* _RAW DATA_
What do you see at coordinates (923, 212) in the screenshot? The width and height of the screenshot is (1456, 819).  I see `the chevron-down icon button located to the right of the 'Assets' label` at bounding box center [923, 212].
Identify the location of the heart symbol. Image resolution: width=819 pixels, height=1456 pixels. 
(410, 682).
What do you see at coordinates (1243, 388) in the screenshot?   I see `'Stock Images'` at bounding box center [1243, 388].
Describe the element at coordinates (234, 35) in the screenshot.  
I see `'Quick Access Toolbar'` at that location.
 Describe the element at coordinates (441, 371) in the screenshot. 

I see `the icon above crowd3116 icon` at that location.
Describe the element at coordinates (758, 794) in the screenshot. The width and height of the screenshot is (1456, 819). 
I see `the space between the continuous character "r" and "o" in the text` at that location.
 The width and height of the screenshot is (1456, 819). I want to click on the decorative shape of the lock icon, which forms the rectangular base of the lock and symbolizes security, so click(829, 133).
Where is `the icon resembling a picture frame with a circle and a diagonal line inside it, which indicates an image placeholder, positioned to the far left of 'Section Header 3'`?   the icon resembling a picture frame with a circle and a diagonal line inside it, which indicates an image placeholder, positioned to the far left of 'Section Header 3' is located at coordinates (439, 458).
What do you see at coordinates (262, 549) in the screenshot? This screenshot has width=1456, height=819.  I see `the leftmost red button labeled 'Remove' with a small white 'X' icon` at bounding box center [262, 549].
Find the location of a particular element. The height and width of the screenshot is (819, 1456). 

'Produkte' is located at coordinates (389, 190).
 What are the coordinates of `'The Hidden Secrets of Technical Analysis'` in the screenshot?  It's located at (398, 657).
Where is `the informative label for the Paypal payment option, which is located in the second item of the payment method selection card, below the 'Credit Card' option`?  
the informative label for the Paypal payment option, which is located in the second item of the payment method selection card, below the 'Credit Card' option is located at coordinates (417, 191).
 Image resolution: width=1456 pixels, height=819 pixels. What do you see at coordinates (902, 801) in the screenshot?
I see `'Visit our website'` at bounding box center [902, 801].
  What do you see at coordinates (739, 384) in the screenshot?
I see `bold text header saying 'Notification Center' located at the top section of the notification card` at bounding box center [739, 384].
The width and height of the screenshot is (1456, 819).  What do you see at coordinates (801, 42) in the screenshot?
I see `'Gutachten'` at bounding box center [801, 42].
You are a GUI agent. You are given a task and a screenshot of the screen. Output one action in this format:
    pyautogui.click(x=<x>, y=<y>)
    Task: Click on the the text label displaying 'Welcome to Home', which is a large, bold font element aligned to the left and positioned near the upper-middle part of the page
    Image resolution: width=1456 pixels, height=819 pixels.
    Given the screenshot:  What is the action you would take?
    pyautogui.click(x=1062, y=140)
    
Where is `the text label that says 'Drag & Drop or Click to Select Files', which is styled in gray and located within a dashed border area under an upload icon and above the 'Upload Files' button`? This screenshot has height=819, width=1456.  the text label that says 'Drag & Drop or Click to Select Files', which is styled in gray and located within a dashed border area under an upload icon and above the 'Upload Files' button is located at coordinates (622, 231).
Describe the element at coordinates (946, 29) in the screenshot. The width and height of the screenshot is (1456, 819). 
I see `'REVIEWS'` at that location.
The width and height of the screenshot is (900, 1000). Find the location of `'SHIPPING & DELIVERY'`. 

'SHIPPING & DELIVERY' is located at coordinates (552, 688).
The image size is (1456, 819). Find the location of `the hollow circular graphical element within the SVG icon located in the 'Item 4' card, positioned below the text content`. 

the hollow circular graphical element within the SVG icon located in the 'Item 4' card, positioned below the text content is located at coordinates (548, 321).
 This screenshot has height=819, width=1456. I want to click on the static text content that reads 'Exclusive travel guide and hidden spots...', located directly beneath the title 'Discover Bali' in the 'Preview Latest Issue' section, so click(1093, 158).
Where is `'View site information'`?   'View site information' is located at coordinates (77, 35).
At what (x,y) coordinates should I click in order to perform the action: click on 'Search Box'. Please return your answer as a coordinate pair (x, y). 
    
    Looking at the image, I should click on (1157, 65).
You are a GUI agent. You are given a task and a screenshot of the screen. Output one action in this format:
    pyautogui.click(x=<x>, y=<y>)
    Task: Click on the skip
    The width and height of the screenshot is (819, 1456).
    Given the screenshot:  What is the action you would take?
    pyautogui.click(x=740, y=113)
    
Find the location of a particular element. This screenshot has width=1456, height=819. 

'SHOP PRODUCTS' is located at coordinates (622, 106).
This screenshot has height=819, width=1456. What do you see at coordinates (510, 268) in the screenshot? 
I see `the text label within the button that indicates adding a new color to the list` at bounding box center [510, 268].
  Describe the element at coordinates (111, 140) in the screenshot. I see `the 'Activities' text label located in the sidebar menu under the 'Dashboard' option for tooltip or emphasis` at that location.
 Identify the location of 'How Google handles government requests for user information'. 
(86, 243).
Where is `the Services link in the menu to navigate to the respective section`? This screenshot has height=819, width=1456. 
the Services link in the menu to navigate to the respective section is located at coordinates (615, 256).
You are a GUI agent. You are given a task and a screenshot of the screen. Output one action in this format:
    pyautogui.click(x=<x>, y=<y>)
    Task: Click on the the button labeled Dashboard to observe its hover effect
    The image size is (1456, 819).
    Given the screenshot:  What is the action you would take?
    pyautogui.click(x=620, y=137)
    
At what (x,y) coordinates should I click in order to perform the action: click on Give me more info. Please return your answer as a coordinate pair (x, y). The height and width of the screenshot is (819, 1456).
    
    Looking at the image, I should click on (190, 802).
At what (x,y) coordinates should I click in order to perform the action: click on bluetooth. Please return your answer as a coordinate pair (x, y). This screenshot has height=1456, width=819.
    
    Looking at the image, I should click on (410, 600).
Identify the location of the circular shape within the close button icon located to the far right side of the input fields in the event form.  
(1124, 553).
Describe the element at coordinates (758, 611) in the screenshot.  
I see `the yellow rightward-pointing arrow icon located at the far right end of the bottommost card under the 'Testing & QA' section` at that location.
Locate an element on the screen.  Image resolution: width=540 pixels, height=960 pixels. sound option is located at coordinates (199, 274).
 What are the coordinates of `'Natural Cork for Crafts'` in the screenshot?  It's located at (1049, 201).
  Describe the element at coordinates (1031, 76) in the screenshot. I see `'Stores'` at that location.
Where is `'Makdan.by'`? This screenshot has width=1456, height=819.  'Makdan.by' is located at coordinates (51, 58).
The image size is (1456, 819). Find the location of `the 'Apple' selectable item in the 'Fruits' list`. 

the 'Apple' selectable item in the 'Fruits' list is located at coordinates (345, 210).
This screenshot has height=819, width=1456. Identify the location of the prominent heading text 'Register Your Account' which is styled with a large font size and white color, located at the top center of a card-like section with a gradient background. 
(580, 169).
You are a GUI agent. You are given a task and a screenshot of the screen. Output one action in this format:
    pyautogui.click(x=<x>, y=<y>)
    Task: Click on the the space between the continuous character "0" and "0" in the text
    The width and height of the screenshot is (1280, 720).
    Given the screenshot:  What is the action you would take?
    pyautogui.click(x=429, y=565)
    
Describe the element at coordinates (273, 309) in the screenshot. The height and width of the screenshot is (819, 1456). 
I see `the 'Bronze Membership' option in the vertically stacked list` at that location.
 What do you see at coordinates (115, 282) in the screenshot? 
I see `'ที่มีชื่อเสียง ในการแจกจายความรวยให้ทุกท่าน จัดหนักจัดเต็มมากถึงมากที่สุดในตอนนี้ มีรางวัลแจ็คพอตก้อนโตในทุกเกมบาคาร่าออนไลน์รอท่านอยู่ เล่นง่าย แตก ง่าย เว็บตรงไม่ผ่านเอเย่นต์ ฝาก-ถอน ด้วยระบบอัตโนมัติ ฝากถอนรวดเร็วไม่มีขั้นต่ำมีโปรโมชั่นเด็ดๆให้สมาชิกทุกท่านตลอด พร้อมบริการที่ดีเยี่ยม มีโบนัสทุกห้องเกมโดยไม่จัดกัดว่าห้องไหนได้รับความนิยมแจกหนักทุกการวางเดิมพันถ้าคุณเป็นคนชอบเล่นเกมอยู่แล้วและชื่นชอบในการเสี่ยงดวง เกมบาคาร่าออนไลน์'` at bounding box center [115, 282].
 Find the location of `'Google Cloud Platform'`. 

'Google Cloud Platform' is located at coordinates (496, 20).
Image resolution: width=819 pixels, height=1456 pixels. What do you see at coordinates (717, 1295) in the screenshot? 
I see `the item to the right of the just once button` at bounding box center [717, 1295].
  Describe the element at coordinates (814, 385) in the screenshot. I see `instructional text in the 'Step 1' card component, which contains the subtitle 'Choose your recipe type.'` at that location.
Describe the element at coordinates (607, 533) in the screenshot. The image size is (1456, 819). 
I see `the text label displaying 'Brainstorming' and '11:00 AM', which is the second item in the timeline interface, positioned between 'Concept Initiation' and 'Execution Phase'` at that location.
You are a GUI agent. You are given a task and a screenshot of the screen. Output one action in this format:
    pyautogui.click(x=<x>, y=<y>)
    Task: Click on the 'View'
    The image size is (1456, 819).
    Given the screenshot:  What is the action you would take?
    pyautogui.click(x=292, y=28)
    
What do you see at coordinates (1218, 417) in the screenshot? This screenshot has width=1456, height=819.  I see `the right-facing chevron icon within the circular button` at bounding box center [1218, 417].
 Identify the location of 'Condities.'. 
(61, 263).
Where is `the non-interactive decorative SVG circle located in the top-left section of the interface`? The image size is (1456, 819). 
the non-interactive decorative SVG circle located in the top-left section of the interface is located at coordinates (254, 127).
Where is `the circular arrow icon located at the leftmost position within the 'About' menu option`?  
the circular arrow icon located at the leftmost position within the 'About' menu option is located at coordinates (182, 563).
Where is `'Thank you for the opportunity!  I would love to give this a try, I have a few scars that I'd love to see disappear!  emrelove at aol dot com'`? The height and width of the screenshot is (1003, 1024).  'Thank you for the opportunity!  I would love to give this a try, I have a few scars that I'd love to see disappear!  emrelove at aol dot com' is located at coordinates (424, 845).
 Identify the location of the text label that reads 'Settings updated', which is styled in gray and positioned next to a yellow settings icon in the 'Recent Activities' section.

* _DIRECTIONS_
Can you copy out, word for word, the material between the lines holding "What do you see at coordinates (1243, 388)" and "icon above crowd3116", inclusive?

* _EXPECTED ANSWER_
What do you see at coordinates (1243, 388) in the screenshot?   I see `'Stock Images'` at bounding box center [1243, 388].
Describe the element at coordinates (234, 35) in the screenshot.  
I see `'Quick Access Toolbar'` at that location.
 Describe the element at coordinates (441, 371) in the screenshot. 

I see `the icon above crowd3116 icon` at that location.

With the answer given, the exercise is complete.